### Required action
Leave out every line before the one that contains "XL (168, 702)". Please restate that line and the rest of the data word for word, through the end.

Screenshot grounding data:
☆ ☆ ☆ ☆

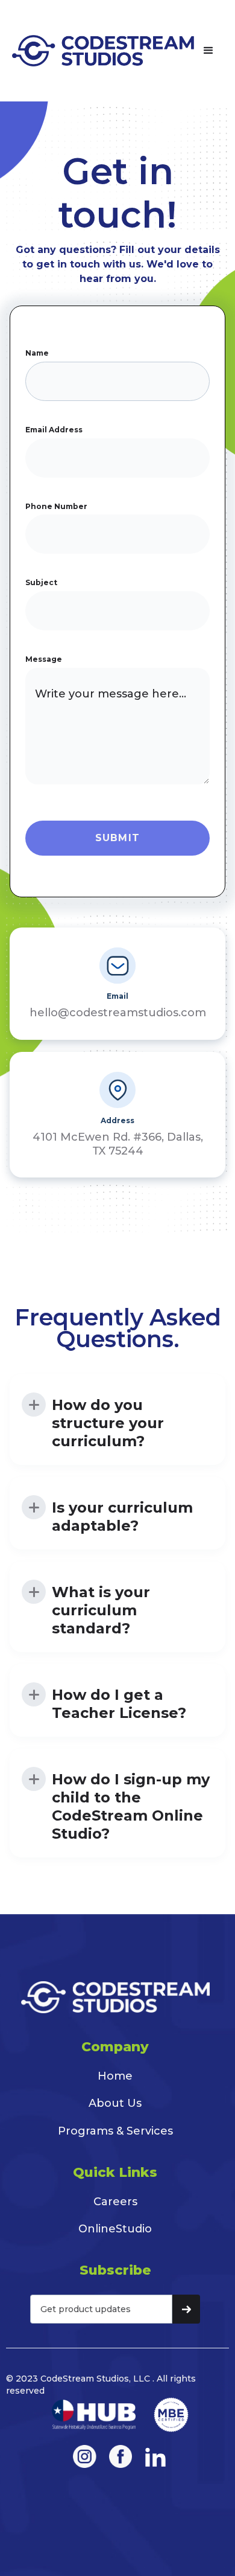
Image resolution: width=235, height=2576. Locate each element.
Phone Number (56, 506)
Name (37, 352)
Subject (41, 582)
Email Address (54, 429)
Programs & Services (115, 2131)
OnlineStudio (115, 2228)
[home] (103, 50)
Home (115, 2076)
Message (43, 659)
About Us (115, 2103)
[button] (208, 50)
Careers (115, 2201)
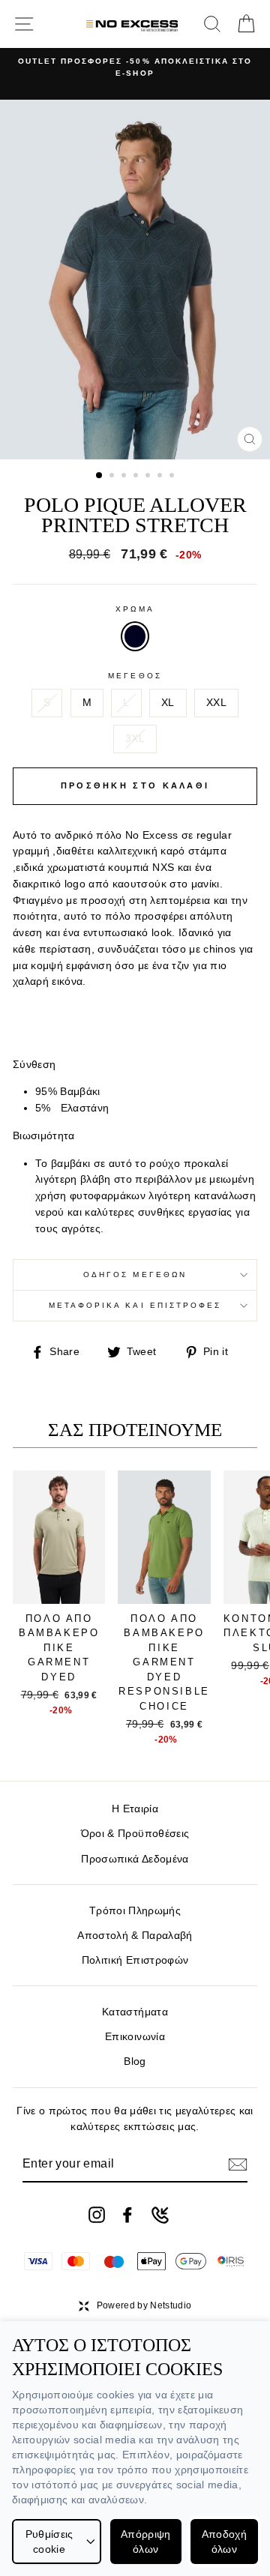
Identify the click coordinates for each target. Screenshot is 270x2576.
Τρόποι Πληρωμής (135, 1910)
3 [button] (125, 476)
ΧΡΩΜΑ (135, 609)
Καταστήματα (135, 2012)
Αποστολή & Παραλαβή (134, 1935)
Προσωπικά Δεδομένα (134, 1859)
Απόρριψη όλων (146, 2541)
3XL (135, 738)
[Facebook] (127, 2215)
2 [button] (113, 476)
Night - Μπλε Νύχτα (135, 636)
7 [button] (173, 476)
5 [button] (149, 476)
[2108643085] (160, 2215)
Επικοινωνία (135, 2036)
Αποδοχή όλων (224, 2541)
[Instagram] (96, 2215)
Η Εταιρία (135, 1809)
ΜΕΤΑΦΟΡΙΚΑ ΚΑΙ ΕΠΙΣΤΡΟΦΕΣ (135, 1305)
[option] (135, 67)
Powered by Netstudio (144, 2305)
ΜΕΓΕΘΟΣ (134, 676)
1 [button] (100, 476)
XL (168, 702)
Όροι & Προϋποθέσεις (135, 1833)
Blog (135, 2061)
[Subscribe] (238, 2165)
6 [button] (161, 476)
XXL (216, 702)
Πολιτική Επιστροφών (135, 1960)
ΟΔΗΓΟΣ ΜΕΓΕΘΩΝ (135, 1274)
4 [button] (137, 476)
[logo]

☆ ☆ ☆ ☆

### Result
XL (168, 702)
Όροι & Προϋποθέσεις (135, 1833)
Blog (135, 2061)
[Subscribe] (238, 2165)
6 [button] (161, 476)
XXL (216, 702)
Πολιτική Επιστροφών (135, 1960)
ΟΔΗΓΟΣ ΜΕΓΕΘΩΝ (135, 1274)
4 [button] (137, 476)
[logo]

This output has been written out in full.